La diminution des cas de violence antisémite est particulièrement évidente en France, qui se classait « en tête » à cet égard en 2014, et où l’on a noté une baisse de 61% des incidents antisémites et de 52% des accrochages antimusulmans. Plus de 10 000 soldats et policiers arpentent les rues, en particulier à Paris, et 800 institutions juives sont sous protection permanente. Cependant, si les Juifs ne sont plus la cible d’attentats particuliers, la violence terroriste est devenue plus totale et plus meurtrière, englobant l’ensemble de la population dans des attentats du type de celui du Bataclan ou de Nice.

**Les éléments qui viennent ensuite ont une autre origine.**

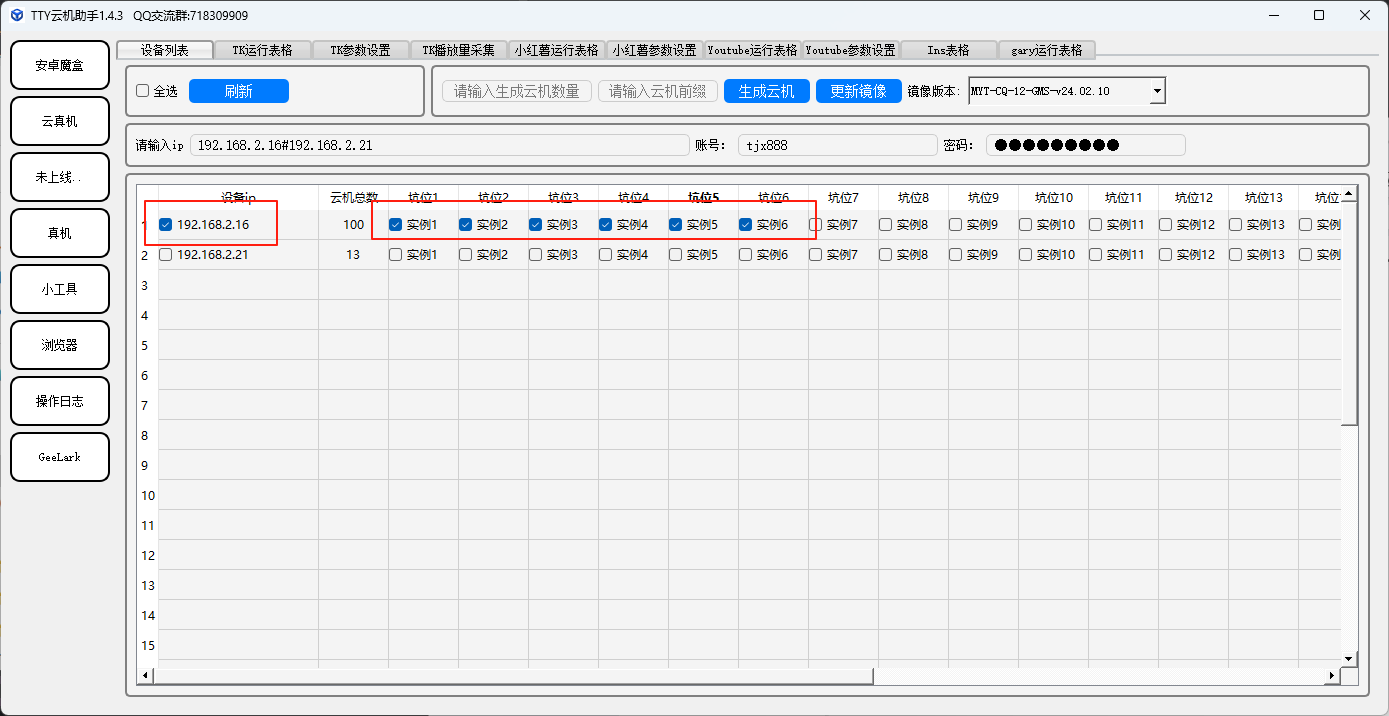Click the scroll-up arrow of the table
Viewport: 1389px width, 716px height.
[1349, 193]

En Belgique, les incidents antisémites violents ont diminué de 60% et en Grande-Bretagne de 13%. En Allemagne, les sources officielles ont indiqué une baisse de 740 cas en 2015 à 644 en 2016, sauf à Berlin, qui a enregistré une augmentation de 16% des incidents. La seule exception notable est celle de l’Australie, où l’on a noté une augmentation de 36% des cas de vandalisme et de 33% des attaques contre les personnes. Autre donnée notable: celle des campus des universités américaines, où règne une atmosphère de plus en plus antisémite, en particulier sous couvert d’antisionisme, et où l’on a enregistré une augmentation de 45% de toutes les formes d’antisémitisme, à commencer par la limitation des initiatives des étudiants juifs sur les campus et l’aliénation de leurs droits.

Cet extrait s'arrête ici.